He is walking along a road on which he knows his lady-friend will later be traveling in a carriage. He removes a stone from the road so that the carriage will not be damaged. A bit later he feels compelled to go back to replace the stone in the road.[2]

What accounts for Mr. R’s seemingly contradictory behavior? Lear posits a “second mind” explanation wherein the act of replacing the stone is an act of anger towards his lady-friend, flowing from “reasons . . . of which he is unaware.” In other words, when Mr. R removed the stone it was an act of love motivated by a set of internally-consistent reasons. Similarly, when he replaced the stone, it was an act of hate motivated by a set of internally-consistent reasons. The contradiction, on this “second mind” view, arises when the two behaviors get juxtaposed together, “[f]or there doesn’t seem to be any perspective from which this behavior [the taking and replacing of the stone] looks reasonable.”[3]
            In short, to make sense of two severable activities—those of removing and replacing the stone—which taken together are irrational, “we must partition his [Mr.
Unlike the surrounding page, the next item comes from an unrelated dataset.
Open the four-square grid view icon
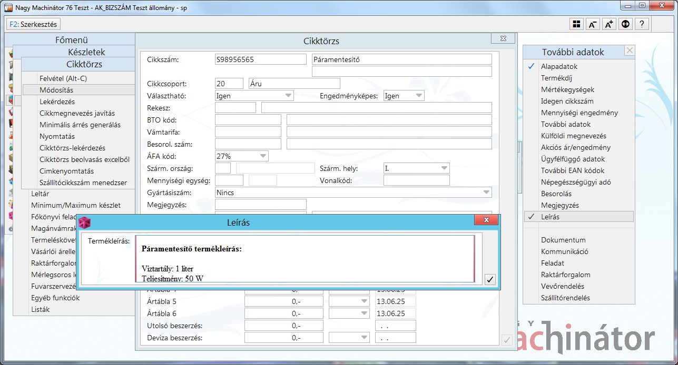 coord(577,24)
R’s] mind into quasi-independent structures—a conscious mind and an unconscious mind—each part having a certain rationality of its own.”[4] Accordingly, “within each part of the mind there is a holistic coherence; the incoherence arises when motivations from these disparate parts clash.”[5] This clash supplies ample reasons to posit an unconscious mind with a rational structure that functions like “another person” with motivations all his own.
            Lear, however, rejects this Jekyll/Hyde view in favor of a brooding unconscious rife with emotion, but wanting any rational structure. In favor of this view, Lear introduces developmental psychology as applied to emotive life. Drawing on examples from Mr. R’s life again, Lear notes that Mr. R would, during moments of intense anxiety, leap from Freud’s couch, fearing that Freud would hit him as his father used to.[6] Lear suspects that Mr. R “never developed the capacity to tolerate anxiety, thus he does not have the capacity to let anxiety develop into more fully formed emotions.”[7] Mr. R’s poor tolerance, Lear further suspects, is the result of his father repeatedly beating him as a child.[8] Accordingly, fearing not only the rage of others—like his father—and his own rage, Mr. R unintentionally and automatically responds like a child in the face of fear; he recoils and runs from the good doctor.[9]
            So what exactly is going on here? “In such cases, the experience of fear inhibits the development of the capacity to experience [mature] fear.”[10] In short, fear becomes a stimulus inducing an automatic response to inhibit the experience of further fear. Where is the unconscious in all of this? Lear claims that,

Mr. R’s problem is that, unbeknownst to himself, he has taken over this inhibiting process and made it his own. . . . So, when he starts to feel threatened, he reacts with that behavioral-and-emotional pattern he learned from childhood: he jumps-and-cringes-and-flees. . . . He is deploying his own emotions to disrupt his own emotional development.[11]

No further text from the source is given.